Lawyers for Mr. Chan and Mr. Horsley declined to comment on Wednesday. The OSC also declined to comment.
Last week, the OSC alleged Sino-Forest’s former auditor, Ernst & Young LLP, failed to properly scrutinize Sino-Forest’s books. The allegations were released as it emerged that Ernst & Young had agreed to a tentative $117-million settlement with investors suing it and Sino-Forest in a potential class action.
The Sino-Forest story
Before the fall
Sino-Forest Corp., with its headquarters in Mississauga, Ont., and its business of buying and selling timber rights in China, was once Canada’s largest publicly traded forestry company, with a market capitalization of more than $6-billion. From 2003 to 2010, it raised about $3-billion from investors, who saw the company’s stock price on the Toronto Stock Exchange surge by 340 per cent by 2011. The company said it controlled more than 800,000 hectares of forest in China worth more than $3-billion.
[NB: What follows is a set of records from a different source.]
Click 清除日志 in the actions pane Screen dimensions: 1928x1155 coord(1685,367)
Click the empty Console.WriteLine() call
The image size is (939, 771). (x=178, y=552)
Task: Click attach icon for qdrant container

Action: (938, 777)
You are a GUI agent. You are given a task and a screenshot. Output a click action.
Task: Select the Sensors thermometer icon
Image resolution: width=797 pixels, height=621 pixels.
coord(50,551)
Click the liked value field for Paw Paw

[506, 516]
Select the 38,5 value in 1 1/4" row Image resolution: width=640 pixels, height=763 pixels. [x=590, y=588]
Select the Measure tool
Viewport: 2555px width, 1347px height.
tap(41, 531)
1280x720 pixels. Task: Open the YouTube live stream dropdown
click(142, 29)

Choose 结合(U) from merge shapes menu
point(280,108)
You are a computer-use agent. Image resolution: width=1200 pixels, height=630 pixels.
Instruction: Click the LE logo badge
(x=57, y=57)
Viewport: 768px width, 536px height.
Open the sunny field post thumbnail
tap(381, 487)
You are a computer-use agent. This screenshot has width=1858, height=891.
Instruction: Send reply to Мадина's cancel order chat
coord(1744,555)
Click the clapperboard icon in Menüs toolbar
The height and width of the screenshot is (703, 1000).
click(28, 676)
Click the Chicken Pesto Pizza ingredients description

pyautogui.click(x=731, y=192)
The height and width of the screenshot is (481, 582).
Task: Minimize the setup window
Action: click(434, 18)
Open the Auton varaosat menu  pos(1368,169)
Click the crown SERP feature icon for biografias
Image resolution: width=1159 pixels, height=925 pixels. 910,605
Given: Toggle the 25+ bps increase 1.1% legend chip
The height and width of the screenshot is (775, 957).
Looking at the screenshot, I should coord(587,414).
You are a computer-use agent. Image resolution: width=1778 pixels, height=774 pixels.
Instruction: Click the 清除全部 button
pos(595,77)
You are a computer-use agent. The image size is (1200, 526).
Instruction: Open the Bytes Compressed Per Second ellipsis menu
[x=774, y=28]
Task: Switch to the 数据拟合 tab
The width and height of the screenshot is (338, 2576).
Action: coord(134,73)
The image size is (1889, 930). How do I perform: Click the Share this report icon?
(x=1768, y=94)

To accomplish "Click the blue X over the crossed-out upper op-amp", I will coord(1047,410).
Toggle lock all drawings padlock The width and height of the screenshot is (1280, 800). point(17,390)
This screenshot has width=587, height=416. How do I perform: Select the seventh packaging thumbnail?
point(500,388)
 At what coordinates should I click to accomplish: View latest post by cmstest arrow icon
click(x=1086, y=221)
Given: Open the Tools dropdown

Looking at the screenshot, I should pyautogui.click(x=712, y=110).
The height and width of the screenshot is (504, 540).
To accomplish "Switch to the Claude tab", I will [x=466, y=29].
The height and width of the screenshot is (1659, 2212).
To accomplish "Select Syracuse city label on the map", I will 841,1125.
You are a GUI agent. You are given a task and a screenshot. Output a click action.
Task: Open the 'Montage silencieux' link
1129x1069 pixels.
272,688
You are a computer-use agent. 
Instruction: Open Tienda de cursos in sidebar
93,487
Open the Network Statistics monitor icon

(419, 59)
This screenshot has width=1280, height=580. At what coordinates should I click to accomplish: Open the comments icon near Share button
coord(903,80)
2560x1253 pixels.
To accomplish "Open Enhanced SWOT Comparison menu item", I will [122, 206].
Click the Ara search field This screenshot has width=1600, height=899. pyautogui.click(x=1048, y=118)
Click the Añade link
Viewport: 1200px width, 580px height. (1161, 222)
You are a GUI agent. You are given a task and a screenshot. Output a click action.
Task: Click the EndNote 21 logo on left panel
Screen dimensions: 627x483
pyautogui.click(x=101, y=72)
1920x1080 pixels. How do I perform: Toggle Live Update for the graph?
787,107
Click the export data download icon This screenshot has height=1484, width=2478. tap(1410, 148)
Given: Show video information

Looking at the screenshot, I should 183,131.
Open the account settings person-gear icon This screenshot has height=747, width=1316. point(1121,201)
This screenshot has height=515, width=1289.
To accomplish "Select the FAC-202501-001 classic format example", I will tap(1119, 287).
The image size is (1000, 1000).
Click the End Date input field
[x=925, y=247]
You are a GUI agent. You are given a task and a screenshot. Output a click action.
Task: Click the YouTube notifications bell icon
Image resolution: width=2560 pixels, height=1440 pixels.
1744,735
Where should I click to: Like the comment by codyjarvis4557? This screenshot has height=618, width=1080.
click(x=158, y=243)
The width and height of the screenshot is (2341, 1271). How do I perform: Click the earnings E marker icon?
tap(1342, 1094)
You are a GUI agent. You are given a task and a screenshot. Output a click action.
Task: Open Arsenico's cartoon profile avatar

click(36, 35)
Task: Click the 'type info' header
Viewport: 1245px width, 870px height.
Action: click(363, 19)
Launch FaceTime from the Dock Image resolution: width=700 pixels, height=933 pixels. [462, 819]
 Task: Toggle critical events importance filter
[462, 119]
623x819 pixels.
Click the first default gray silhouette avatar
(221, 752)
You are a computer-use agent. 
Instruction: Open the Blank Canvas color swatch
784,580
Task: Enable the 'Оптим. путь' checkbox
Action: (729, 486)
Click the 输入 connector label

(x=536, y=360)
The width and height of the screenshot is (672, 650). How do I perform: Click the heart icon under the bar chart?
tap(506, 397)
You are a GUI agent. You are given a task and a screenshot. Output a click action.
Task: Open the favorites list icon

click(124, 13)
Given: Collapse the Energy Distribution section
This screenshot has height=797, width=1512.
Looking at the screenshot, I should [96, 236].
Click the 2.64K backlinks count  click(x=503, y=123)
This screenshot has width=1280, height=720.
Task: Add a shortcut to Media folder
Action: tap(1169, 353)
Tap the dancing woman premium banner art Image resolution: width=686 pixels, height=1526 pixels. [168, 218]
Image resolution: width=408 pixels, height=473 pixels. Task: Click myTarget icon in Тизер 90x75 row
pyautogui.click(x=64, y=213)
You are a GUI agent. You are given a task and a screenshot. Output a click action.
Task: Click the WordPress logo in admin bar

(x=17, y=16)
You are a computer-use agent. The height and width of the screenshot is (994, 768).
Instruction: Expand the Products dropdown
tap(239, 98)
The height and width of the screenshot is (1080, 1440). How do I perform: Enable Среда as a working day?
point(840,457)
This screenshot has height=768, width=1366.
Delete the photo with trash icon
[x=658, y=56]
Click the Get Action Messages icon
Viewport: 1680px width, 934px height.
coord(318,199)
In June of 2011, Carson Block – a previously little known short-seller behind an investment firm called Muddy Waters LLC – alleged that the company was a “Ponzi scheme,” causing Sino-Forest’s shares to crash and prompting investigations by the RCMP and the Ontario Securities Commission. The company and its executives denied the allegations. An independent committee of the company’s board of directors launched a $50-million, nine-month investigation, but the probe was unable to unravel the company’s complex network of business relationships. The shares have since been delisted from the TSX.
The legal mess
Sino-Forest became entangled in overlapping court proceedings. Investors filed numerous potential class action lawsuits in Canada and the United States. The potential Ontario class actions, demanding $9.18-billion from Sino-Forest, key executives and its auditors and Bay Street underwriters, were consolidated into one case led by lawyers from Siskinds LLP and Koskie Minsky LLP. In March of this year, Sino-Forest sought court protection from its creditors. And in May, the OSC alleged that the company and some of its executives had engaged in fraud. The allegations must go to a hearing before a tribunal, and have not been proven.
This week, the Ontario judge overseeing Sino-Forest’s restructuring approved a plan to transfer the company’s assets to a new company, owned by the holders of $1.8-billion of Sino-Forest debt. The deal is subject to conditions and is not expected to close until at least January. The move comes after an attempt to sell the assets failed. According to court filings, Sino-Forest’s court-appointed monitor has not been able to track down several Chinese companies said to owe Sino-Forest subsidiaries millions of dollars. The monitor said in July that three Chinese entities that owed more than $500-million were no longer in business. And of the 800,000 hectares of Chinese forest Sino-Forest says it controls, an independent company successfully verified just 8 per cent before work was halted.